Task details. After finding the line with "This screenshot has width=1365, height=801." in the entries below, retype exactly each line from there through the line with "Click the number", including that final line.

START Data under study

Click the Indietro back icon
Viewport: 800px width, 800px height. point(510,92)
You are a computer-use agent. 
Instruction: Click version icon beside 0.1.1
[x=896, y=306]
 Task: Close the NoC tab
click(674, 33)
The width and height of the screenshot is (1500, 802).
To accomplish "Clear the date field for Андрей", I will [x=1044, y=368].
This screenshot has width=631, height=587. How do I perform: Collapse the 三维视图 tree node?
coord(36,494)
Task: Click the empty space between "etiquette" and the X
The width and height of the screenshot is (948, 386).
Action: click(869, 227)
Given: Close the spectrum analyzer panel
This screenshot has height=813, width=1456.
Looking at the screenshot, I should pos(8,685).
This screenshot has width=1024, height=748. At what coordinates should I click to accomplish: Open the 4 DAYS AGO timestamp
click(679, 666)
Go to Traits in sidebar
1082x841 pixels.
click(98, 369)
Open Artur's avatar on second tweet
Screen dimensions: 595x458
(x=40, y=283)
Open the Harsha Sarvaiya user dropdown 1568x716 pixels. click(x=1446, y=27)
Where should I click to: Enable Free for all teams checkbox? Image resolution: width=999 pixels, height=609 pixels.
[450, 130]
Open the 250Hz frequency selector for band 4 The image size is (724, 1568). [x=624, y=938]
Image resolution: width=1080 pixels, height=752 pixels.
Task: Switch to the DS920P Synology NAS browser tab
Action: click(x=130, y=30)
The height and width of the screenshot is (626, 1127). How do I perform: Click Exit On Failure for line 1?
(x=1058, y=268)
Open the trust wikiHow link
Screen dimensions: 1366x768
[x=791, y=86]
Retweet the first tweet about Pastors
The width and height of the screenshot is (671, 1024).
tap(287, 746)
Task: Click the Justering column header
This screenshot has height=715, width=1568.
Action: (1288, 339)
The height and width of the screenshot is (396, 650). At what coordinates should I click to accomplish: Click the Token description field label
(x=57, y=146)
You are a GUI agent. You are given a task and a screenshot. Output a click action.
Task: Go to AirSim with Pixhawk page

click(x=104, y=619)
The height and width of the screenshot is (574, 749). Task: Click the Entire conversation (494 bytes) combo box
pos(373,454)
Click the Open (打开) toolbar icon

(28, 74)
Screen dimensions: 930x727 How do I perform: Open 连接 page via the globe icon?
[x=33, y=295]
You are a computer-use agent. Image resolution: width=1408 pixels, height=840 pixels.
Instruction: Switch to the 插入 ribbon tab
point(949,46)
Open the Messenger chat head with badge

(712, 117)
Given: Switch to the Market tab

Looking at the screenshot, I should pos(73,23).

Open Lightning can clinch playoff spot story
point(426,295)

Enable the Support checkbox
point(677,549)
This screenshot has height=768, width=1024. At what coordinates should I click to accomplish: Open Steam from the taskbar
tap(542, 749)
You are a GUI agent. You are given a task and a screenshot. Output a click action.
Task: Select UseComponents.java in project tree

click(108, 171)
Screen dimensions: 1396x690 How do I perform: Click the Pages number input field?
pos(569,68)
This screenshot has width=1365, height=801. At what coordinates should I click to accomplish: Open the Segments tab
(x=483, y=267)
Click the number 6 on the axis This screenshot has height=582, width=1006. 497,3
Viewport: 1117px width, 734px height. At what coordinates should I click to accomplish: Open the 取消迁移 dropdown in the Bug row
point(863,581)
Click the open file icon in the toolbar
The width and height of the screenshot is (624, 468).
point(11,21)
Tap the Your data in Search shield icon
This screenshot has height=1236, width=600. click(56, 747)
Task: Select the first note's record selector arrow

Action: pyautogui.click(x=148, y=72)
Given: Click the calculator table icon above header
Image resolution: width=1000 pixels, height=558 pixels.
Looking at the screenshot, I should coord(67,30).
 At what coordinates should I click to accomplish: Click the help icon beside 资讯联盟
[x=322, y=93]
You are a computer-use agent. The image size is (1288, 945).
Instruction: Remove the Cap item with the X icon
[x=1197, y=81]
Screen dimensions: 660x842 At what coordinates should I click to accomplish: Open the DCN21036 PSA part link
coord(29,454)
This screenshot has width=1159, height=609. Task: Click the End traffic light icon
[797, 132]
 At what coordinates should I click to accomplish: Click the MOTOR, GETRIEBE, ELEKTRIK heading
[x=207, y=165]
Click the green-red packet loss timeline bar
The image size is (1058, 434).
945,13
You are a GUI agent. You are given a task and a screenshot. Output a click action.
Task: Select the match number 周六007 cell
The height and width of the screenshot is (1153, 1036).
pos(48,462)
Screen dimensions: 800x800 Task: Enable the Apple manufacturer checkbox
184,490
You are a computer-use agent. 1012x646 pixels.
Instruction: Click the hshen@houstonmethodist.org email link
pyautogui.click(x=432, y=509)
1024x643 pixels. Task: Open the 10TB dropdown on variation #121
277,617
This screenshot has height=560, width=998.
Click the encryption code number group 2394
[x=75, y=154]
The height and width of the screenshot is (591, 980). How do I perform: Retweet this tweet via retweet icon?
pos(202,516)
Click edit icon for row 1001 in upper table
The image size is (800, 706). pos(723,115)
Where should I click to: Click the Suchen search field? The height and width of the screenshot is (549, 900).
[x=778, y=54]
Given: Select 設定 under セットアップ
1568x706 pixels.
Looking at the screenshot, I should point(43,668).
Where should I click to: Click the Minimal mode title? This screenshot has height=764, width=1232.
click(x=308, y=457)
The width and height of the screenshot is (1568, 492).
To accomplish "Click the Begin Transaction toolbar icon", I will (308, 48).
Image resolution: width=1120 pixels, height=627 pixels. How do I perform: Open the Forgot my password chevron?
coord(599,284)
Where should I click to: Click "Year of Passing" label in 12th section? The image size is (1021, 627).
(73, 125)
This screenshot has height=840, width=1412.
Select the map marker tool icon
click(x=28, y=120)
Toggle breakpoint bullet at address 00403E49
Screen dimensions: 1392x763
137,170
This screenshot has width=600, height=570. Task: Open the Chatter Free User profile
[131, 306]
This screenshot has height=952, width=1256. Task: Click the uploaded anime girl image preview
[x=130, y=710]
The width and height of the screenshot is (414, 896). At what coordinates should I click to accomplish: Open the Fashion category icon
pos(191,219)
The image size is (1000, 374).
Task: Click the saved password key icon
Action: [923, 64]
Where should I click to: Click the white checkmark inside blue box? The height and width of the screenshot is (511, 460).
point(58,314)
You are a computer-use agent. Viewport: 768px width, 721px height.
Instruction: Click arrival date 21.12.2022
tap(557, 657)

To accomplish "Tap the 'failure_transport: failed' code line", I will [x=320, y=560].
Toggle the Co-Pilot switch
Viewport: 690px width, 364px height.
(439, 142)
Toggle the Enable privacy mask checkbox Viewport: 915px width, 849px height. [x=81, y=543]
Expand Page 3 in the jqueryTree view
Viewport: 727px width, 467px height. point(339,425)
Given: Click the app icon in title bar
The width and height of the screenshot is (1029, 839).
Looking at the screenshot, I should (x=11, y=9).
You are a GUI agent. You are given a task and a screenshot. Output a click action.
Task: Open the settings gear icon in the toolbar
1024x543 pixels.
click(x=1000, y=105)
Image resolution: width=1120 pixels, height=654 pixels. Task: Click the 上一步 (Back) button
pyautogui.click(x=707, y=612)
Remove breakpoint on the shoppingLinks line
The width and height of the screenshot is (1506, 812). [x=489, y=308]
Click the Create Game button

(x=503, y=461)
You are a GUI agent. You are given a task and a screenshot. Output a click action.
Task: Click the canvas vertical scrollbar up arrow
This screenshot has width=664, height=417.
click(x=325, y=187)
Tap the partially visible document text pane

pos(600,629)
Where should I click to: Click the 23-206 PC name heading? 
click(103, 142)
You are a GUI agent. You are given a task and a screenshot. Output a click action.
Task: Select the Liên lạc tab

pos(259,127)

END Data under study

Exercise response.
This screenshot has width=1365, height=801. At what coordinates should I click to accomplish: Open the Segments tab
(x=483, y=267)
Click the number 6 on the axis This screenshot has height=582, width=1006. 497,3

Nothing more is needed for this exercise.